* What you have to do:
The whole listing, apart from its images, should be restated word for word.
══ Data section ══
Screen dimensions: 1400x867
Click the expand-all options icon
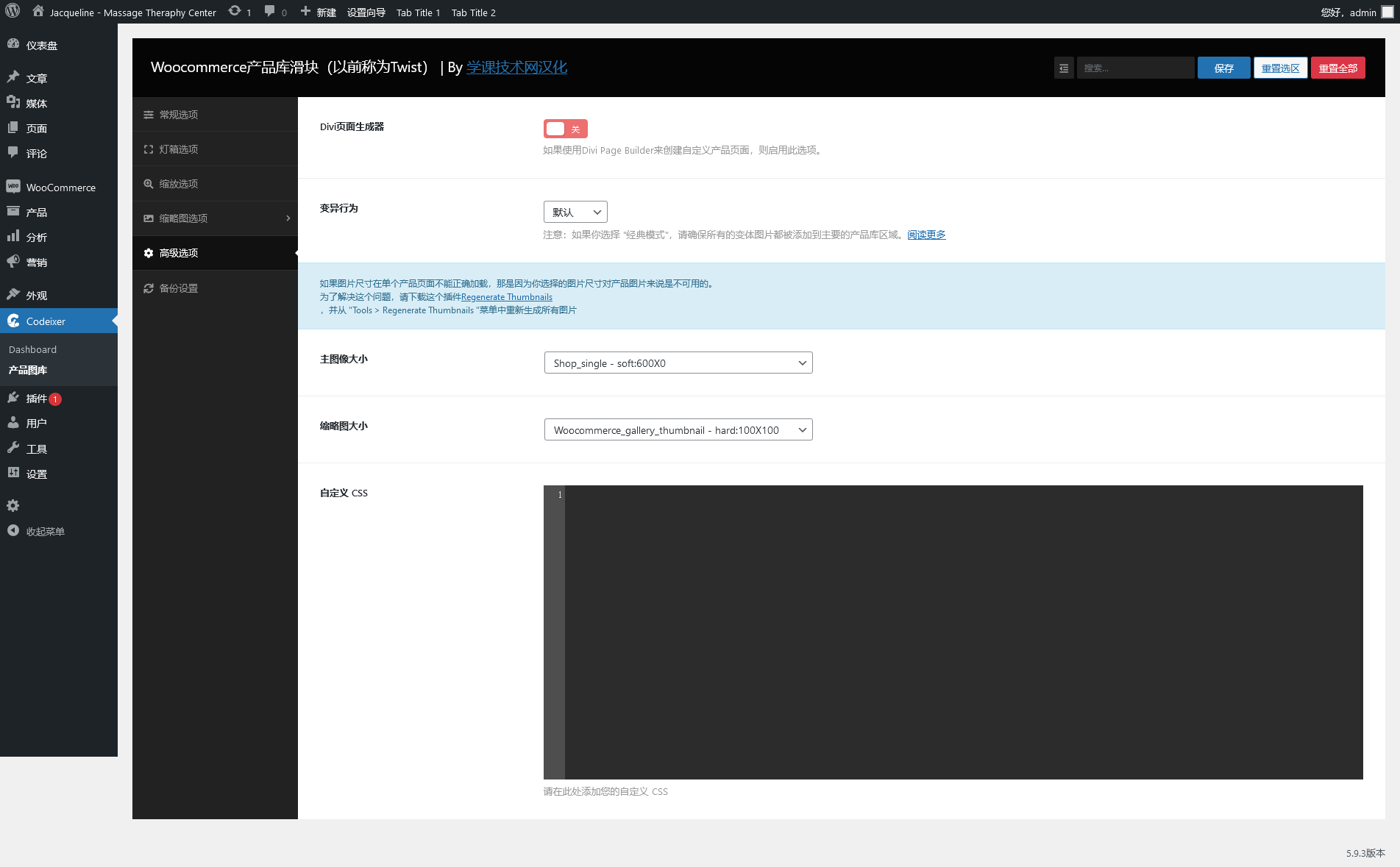[x=1063, y=68]
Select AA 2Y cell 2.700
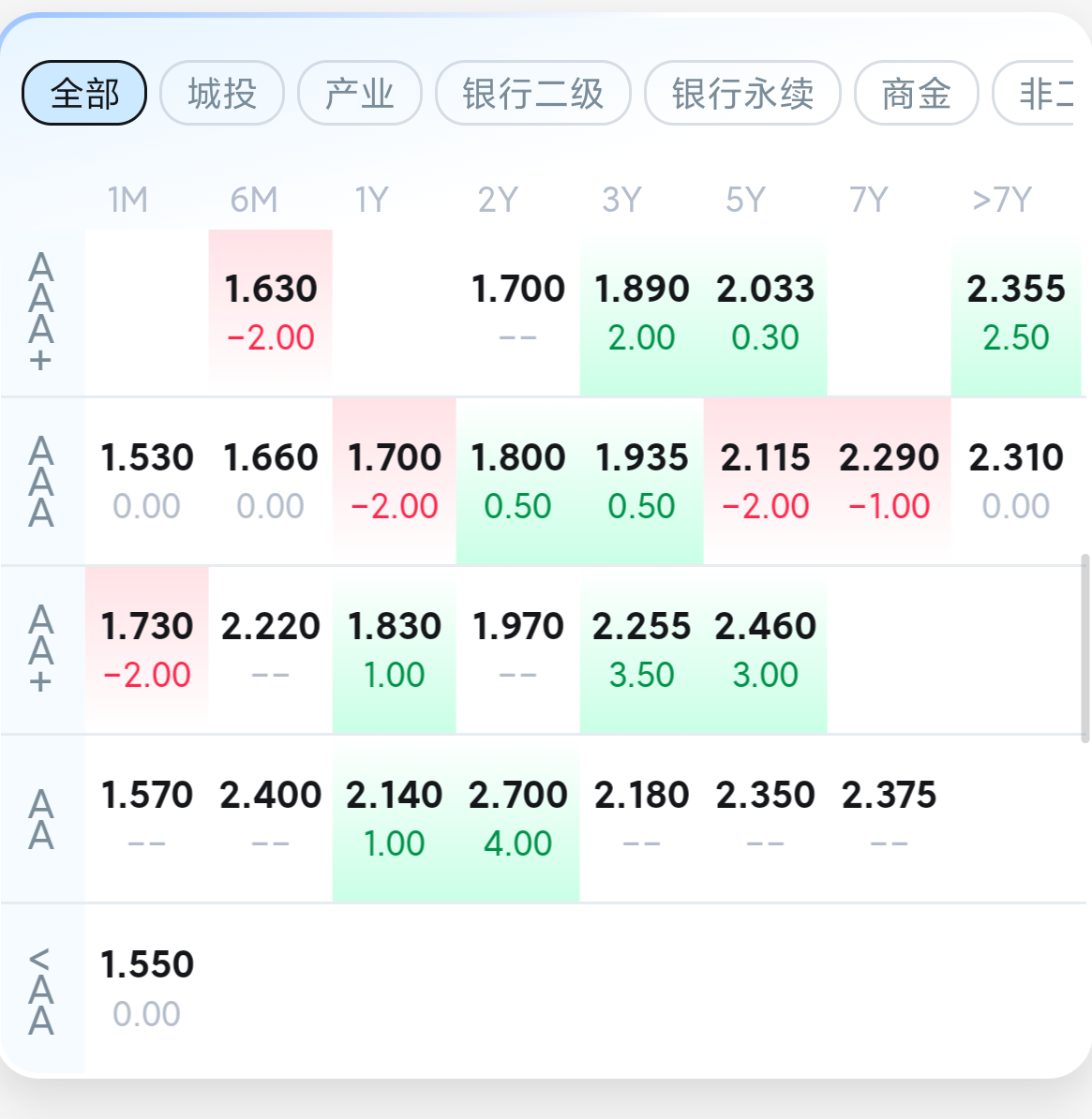This screenshot has height=1119, width=1092. (518, 817)
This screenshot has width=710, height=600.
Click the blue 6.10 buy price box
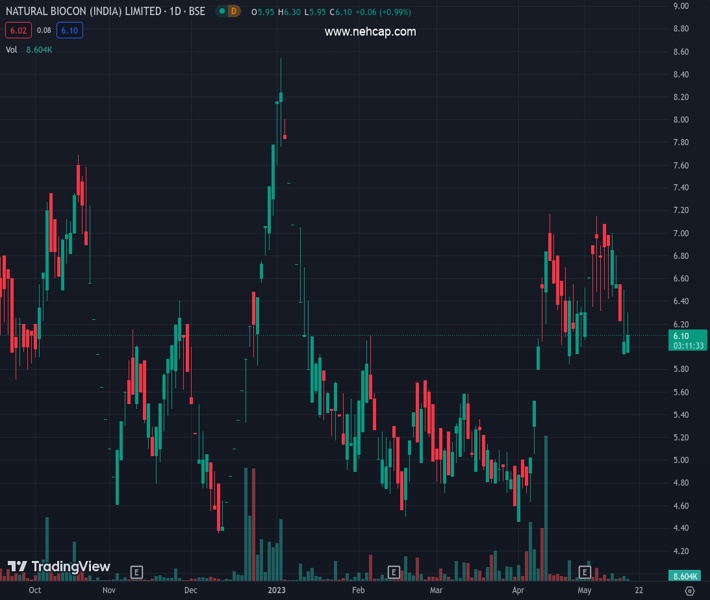pyautogui.click(x=70, y=31)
═══
* Worked solution:
Screen dimensions: 1400x867
Click the expand-all options icon
[x=1063, y=68]
Select AA 2Y cell 2.700
This screenshot has height=1119, width=1092. (518, 817)
This screenshot has width=710, height=600.
Click the blue 6.10 buy price box
pyautogui.click(x=70, y=31)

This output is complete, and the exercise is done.